我正在尝试编写一个updateStateWithKey来获取输入的第一个值。当我尝试在案例类中使用它时,我收到错误
import org.apache.log4j.{Level, Logger}
import org.apache.spark._
import org.apache.spark.streaming._
case class Persons(name : String, school : String)
object StatefulNetworkWordCount {
def getPerson (str : String) : Persons = {
val splitArray = str.split(",")
val name = splitArray(0)
val school = splitArray(1)
Persons(name, school)
}
//Now, newValues is the new set of values
//runningCount is the existing values for each key
def updateFunction(newValues: Seq[Int], runningCount: Option[Int]): Option[Int] = {
val newCount = runningCount.getOrElse(0) + newValues.sum
Some(newCount)
}
def updateFunctionFrist(newValues: Seq[String], runningCount: Option[String]): Option[String] =
{
val newWord = if (runningCount.getOrElse("") == "")
{
val str = newValues.head.toString //Use existing values
Some(str)
}
else
{
val str = runningCount.getOrElse(newValues.head.toString)
Some(str)
}
newWord
}
def updateFunctionFirstPerson(newValues: Seq[Person], state: Option[Person]): Option[Person] =
{
val newWord = if (state.getOrElse("") == "") //If running count is empty
{
val str = newValues.head.asInstanceOf[Person]
Some(str)
}
else
{
val str = state.getOrElse(newValues.head.asInstanceOf[Person])
Some(str)
}
newWord
}
def main(args: Array[String]) {
Logger.getLogger("org").setLevel(Level.ERROR)
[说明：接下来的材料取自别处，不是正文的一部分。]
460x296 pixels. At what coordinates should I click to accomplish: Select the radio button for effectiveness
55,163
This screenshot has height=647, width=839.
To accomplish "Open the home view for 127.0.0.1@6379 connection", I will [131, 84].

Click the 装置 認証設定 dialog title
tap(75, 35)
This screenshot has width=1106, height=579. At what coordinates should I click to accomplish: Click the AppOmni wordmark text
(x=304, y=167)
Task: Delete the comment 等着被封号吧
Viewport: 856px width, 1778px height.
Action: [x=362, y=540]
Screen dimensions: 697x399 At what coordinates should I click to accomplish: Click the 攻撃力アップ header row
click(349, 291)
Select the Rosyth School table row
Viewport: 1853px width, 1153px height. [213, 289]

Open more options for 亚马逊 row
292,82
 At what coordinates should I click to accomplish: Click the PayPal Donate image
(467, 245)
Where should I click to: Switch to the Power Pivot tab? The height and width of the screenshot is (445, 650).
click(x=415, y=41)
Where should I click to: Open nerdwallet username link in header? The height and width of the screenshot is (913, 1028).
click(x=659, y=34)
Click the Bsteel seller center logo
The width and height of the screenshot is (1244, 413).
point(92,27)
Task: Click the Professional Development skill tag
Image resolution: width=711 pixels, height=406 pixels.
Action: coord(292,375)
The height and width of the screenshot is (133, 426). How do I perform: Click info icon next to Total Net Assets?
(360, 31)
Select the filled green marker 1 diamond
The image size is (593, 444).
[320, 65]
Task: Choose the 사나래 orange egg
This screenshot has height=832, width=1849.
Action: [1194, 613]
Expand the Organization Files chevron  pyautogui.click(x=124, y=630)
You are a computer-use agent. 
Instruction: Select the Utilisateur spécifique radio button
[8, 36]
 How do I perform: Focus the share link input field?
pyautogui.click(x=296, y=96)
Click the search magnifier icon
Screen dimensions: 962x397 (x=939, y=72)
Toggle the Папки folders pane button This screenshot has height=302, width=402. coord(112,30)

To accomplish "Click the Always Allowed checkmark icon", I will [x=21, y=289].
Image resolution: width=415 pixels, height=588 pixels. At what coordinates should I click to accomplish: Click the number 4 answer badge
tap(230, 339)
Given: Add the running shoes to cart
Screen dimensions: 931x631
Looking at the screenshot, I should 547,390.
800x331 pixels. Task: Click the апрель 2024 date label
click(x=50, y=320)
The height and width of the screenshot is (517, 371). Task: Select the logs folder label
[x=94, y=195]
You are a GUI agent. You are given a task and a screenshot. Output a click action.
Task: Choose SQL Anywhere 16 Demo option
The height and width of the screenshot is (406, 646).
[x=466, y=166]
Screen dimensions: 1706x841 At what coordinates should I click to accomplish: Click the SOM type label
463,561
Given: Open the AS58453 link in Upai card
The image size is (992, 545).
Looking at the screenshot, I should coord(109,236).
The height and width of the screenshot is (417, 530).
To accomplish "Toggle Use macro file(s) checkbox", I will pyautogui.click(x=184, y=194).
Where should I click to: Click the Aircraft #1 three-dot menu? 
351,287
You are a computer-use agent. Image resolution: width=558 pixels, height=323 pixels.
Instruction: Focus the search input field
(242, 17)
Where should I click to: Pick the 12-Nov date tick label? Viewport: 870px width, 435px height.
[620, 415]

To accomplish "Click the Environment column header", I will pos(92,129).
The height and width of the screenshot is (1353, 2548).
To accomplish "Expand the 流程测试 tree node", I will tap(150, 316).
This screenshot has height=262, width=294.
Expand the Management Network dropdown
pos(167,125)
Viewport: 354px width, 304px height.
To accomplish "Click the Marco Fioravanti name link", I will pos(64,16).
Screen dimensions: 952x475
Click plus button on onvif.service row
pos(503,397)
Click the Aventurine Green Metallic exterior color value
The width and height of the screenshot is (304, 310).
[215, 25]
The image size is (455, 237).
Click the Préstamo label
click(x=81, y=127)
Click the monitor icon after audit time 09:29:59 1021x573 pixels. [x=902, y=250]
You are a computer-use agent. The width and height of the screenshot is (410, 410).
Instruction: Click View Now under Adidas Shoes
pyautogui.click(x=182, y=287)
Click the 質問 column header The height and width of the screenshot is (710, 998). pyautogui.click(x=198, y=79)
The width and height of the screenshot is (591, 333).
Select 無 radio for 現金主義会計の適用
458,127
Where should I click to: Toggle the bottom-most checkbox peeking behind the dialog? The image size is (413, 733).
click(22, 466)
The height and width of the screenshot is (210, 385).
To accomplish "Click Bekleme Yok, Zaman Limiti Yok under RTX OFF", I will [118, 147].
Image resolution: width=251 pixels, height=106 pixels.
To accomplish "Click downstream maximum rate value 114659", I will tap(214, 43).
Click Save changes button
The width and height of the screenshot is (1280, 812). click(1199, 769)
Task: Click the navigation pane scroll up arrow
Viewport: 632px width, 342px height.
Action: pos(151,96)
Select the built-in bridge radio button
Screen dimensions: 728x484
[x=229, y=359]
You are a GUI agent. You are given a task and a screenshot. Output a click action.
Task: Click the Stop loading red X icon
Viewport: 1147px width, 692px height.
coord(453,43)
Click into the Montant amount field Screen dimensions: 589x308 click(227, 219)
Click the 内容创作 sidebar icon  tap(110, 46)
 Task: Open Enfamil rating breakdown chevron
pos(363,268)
val conf = new SparkConf().setMaster("local[8]").setAppName("StatefulNetworkWordCount")
val ssc = new StreamingContext(conf, Seconds(10))
// Set checkpoint directory
ssc.checkpoint(".")
// Create a DStream that will connect to hostname:port, like localhost:9999
val lines = ssc.socketTextStream("localhost", 9999)
// Split each line into words
val words = lines.flatMap(_.split(" "))
// Count each word in each batch
val pairs = words.map(word => (word.hashCode, word))
val runningCounts = pairs.updateStateByKey[Persons](updateFunctionFirstPerson _)
runningCounts.print()
ssc.start() // Start the computation
ssc.awaitTermination() // Wait for the computation to terminate
}
}
该行
val runningCounts = pairs.updateStateByKey[Persons](updateFunctionFirstPerson _)
抛出错误,但如果我使用
val runningCounts = pairs.updateStateByKey[String](updateFunctionFirst _)
获取密钥的第一个值,它可以正常工作。我们可以在updateStateBykey中使用自定义类吗?我怎么用呢?